It had been my first trip to Norway and while I was struck by the similarities between this Scandinavian country and Australia, I was also dismayed by a stark contrast.
We were both young countries, we’d both been thrust into the limelight by resource riches, we shared relatively peaceful colonial pasts and we were both beholden to bigger military powers. A key difference, however, was that Norway had chosen a path as a mediator of world peace.
It had found a niche perfectly suited to a country that was wealthy and well educated; but which didn’t have the historical baggage of its European neighbours.
Norway is home to the Nobel Peace Prize, it established the Oslo Accords (however ill-fated) and today it stands as is needed to provide a staid and neutral voice in international conflicts.
When I found myself at the Oslo Town Hall, at a conference by PRIO (Peace Research Institute Oslo), I watched a debate between a director from the United Nations and an ex-US Senator, they were discussing the climate change dilemma facing very poor countries wanting to use coal and oil revenue for development.
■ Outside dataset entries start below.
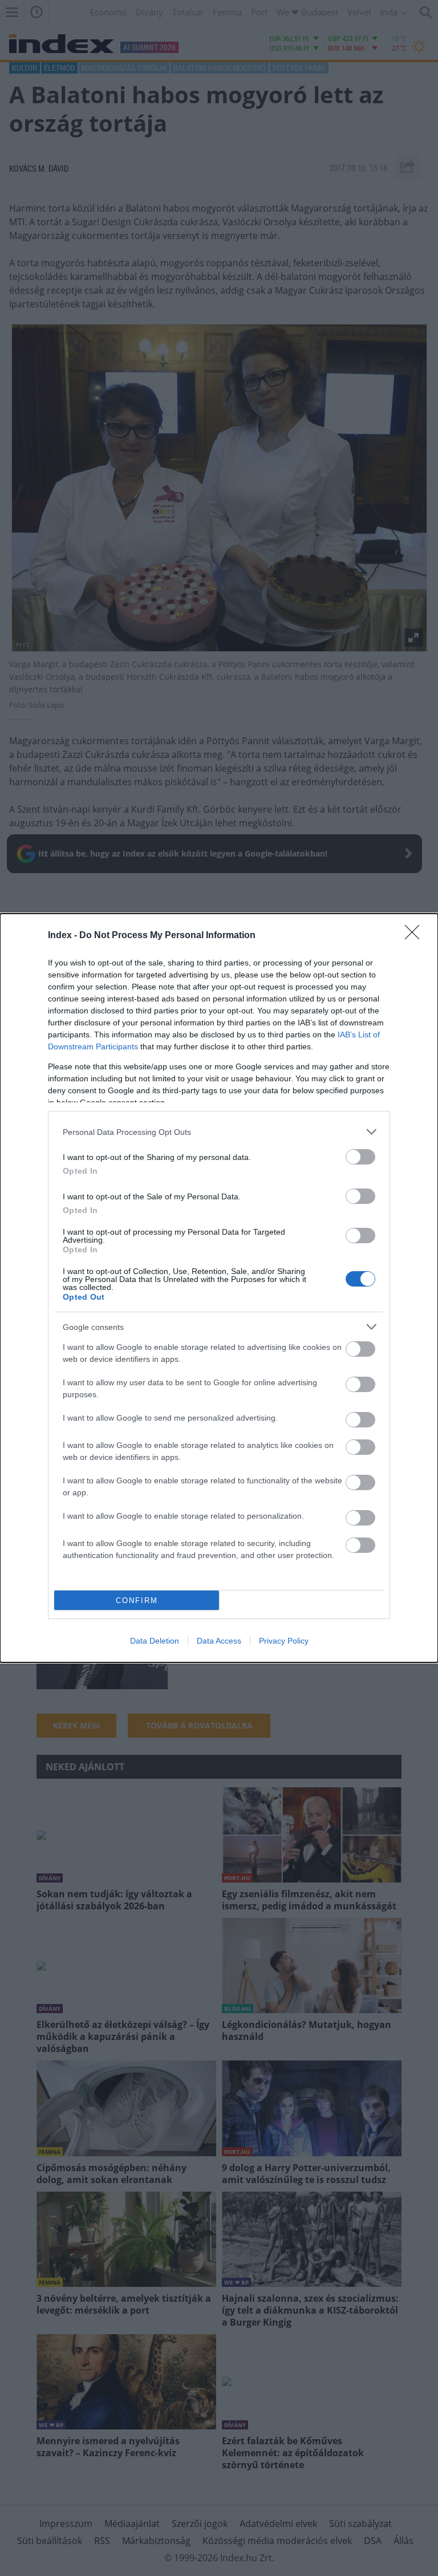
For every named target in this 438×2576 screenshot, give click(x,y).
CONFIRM (137, 1600)
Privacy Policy (284, 1640)
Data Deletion (154, 1640)
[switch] (360, 1157)
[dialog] (219, 1288)
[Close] (416, 936)
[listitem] (219, 1132)
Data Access (219, 1640)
I was also lucky enough to find myself sitting next to Geraldine Fraser-Moleketi, Director at the United Nations Development Programme. We discussed traveling and aid funding and while I had to explain the Australian government’s funding cuts, we both agreed on the important role Norway plays in mediating global issues of peace and security.
It was a thrill and it set me on a path to my current studies in International Law, but it also forced me to look at the reality of Australia’s sliding efforts as a global citizen.
I was a child when Gareth Evans brought the concept of a ‘good international citizen’ into the Australian vernacular. “Put simply, we are committed to good international citizenship because a moral obligation is its own justification.” Evans said, at a speech in 1990. He progressed the role of the middle powers and he made the most of his role as Foreign Minister when he helped usher the Chemical Weapons Convention into force in 1997.
Looking back, it seemed that Australia was invigorated by the opportunity to contribute to the global geopolitical debate. Back then globalisation was a theory that was taking shape and it was recognised that as trade and foreign dependence grows, so too does a country’s responsibility to contribute to its equitable development and uphold one’s agreed obligations.
Today, globalisation is a fact of life. Goods, services, data, money, capital and labour can all cross borders with ease and at lightning speed. Australia’s economic growth is dependent on trade but with the prices of our key raw materials falling our trade deficit is expanding.
As globalisation becomes the norm one would be forgiven the assumption that being a good international citizen would be a priority.
In 2012 Australia successfully won a seat on the UN Security Council. The historic win would give Australia one of ten non-permanent member positions for two years.
So there it was at last, a concerted effort by Australian leaders to offer time and energy to the big global issues and debates. Many of these issues would effect Australia directly, but even if they didn’t, surely it’s our duty to offer some portion of our wealth and intellect to the greater good?
It was then ironic that it would be a newly elected Liberal Coalition government that would take the role as President of the Security Council, a one-month revolving position. Julie Bishop had been Foreign Minister for less than a month when she found herself in New York, chairing the United Nation’s most powerful organ.
To her credit, Julie Bishop oversaw the adoption of the Security Council’s first ever resolution regarding the control of small arms and light weapons, resolution 2117 (2013). There was criticism, however, that she declined to address international media. It was suggested that fears of awkward questions about Australia’s tense relationship with Indonesia were behind the media silence. It’s a tendency that has been consistent across the Abbott government’s tenure.
These great steps forward are marred by cuts to foreign aid which is decreasing at rate of $1 billion per year, as I discussed in my last story.
So, this was the message Australia was sending to the world as I began studying a Masters degree in International Law and International Relations. It was distressing but it steeled my conviction about the importance of Australians developing their understanding of this country’s place in the world.
While there is plenty to criticize about the Abbott government’s ideologies it should be noted that it was previous Liberal Party Prime Minister, John Howard, who committed Australia to the UN’s Millennium Development Goals and the obligation to spend 0.7 per cent of its gross national income on foreign aid by 2015. This was later revised down to 0.5 per cent but after this year’s budget, Australia moves ever farther from the target.
It should also be said that the last few years of the Labor Government weren’t much better. In the 2012 budget the Rudd government also deferred efforts to push aid funding to 0.5 per cent of GDP.
Whatever your views on Australia’s budgetary priorities we remain a wealthy county. I feel strongly that we have a responsibility to direct some of this wealth, this good fortune, towards contributing to good global governance. Our young country has not been immune to war or terrorism, but so far we’ve been able to keep major crisis at bay. Being a good global citizen is vital to our defense, but also to helping spread peace more broadly.